A 1x1 pixel from arttrk.
NEED HELP? Find Resources


Advocating For An Equal Chance For All

June 6, 2019

UWBA advocates at state capitol in support of California’s children and immigrant families

It’s state budget season in Sacramento and our legislators are hard at work hammering out the details of this year’s state budget. While our leaders deliberate, staff and volunteers from United Way Bay Area joined United Ways from across the state to advocate for our policy priorities during our annual Capitol Day on May 14th. UWBA’s contingent conducted 23 meetings with legislators and staff to advocate for two key priorities that will improve the lives of thousands of children and working immigrant families: Healthy Start 2.0 and the CalEITC Immigrant Equity Act.

AB 875 – Healthy Start 2.0

The Healthy Start Program initially operated from 1992 through 2007 and provided grants to schools and school districts to provide an array of health services at schools. We know that when children are healthy, they perform better in school and therefore have better work and economic prospects throughout their lifetimes. Results from the initial iteration of the program showed dramatic increases in math and reading scores, as well as, improvement to overall health.  Despite this success, funding for the program was cut during the Great Recession and the program has been discontinued.

However, now that the state’s revenues are up and a new administration is at the helm, the United Way network is leveraging this opportunity to reboot the Healthy Start program as Healthy Start 2.0. Building on the success of the first Healthy Start Initiative, Healthy Start 2.0 creates a grant program for schools aimed at addressing the social determinants of health, which in turn affect the ability of students to achieve academic and economic success. The range of services that the program will offer include, health, mental health, substance use and prevention, screening for public benefits and other services as needed.

Funds will be targeted to schools and school districts with high incidences of poverty so that students with the highest need receive services. This targeted investment has the potential for a significant return for California’s children and economy by setting children up to succeed in school and then later in the workforce. We know from experience that Healthy Start works and now is the time to bring it back so that all of California’s children get a fair shot at success.

AB 1593 – CalEITC Immigrant Equity Act  

Since the 1970’s, Federal law has allowed for certain refundable tax credits for working families to help make ends meet. One of these credits, the Earned Income Tax Credit or EITC, is largely seen as one of the most effective anti-poverty programs in the country. Low-income, working families who qualify for the credit are given an added boost on their tax returns worth up to approximately $6,000 depending on household income and family size. This extra help at tax time can often be the economic boost that working families need to stay out of poverty and get ahead.

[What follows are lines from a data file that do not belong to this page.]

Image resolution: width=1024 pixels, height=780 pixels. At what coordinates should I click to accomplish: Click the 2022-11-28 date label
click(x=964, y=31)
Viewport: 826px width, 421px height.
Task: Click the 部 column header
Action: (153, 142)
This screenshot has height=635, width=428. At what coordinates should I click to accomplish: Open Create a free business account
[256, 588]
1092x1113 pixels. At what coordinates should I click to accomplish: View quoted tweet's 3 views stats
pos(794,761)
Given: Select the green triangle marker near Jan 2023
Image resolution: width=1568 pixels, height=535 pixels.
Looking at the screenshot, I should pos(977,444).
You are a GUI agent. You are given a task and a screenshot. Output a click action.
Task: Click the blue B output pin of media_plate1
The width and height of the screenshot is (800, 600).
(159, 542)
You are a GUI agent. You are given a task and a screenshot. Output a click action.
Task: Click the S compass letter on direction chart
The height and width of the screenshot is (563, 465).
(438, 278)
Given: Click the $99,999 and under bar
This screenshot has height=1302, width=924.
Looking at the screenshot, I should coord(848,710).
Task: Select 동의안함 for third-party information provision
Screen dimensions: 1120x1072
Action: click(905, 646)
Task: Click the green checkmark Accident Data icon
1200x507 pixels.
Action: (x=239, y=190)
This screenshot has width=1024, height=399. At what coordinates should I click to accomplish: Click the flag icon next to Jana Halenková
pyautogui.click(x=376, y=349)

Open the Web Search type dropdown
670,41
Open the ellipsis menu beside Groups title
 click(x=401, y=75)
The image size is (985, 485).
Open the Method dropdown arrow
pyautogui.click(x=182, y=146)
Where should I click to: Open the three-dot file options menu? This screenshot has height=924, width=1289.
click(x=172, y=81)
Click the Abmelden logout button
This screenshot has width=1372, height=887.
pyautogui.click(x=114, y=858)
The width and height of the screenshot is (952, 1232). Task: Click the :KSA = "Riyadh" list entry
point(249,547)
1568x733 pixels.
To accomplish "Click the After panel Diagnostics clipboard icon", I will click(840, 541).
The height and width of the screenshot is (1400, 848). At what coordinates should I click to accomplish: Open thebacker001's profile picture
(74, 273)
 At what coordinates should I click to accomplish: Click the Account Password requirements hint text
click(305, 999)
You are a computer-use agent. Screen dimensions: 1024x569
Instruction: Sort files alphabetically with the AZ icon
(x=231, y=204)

Since the 1970’s 26 states, including California have adopted their own state EITC’s that help augment the federal credit. In 2015, California adopted the CalEITC which provides up to $3,000 in additional state tax credits for working families, many of whom are at or near the poverty level. Over the last few years, the United Way network has successfully advocated for significant improvements to the program, which allow it to reach even more workers throughout the state.  This year, our state network of United Ways is pushing for an end to the exclusion of immigrant workers from the program, so that working immigrant families can finally start to benefit from our state’s tax system.

Currently, workers who file taxes with an Individual Tax Identification Number or ITIN are unable to claim the CalEITC. AB 1593 would end that exclusion and allow some of the hardest working members of our community access to a powerful anti-poverty tool. While many immigrant workers are contributing to our tax system, they remain ineligible for public benefits or federal and state tax credits. If passed, this bill would demonstrate that the state of California stands by its immigrant communities and values their contributions to our local economies.

Taken together these two bills could have a significant impact on the lives of California’s children and immigrant communities. By addressing the health needs of students at an early age, before their needs become critical, the state can ensure low-income children are ready to succeed in school and work. Additionally, ensuring all working people in the state get access to the CalEITC will prevent many more families and their children from slipping into poverty. United Way Bay Area and its partners will continue to advocate for California’s children and immigrant families to ensure all Californians have an equal chance at achieving success.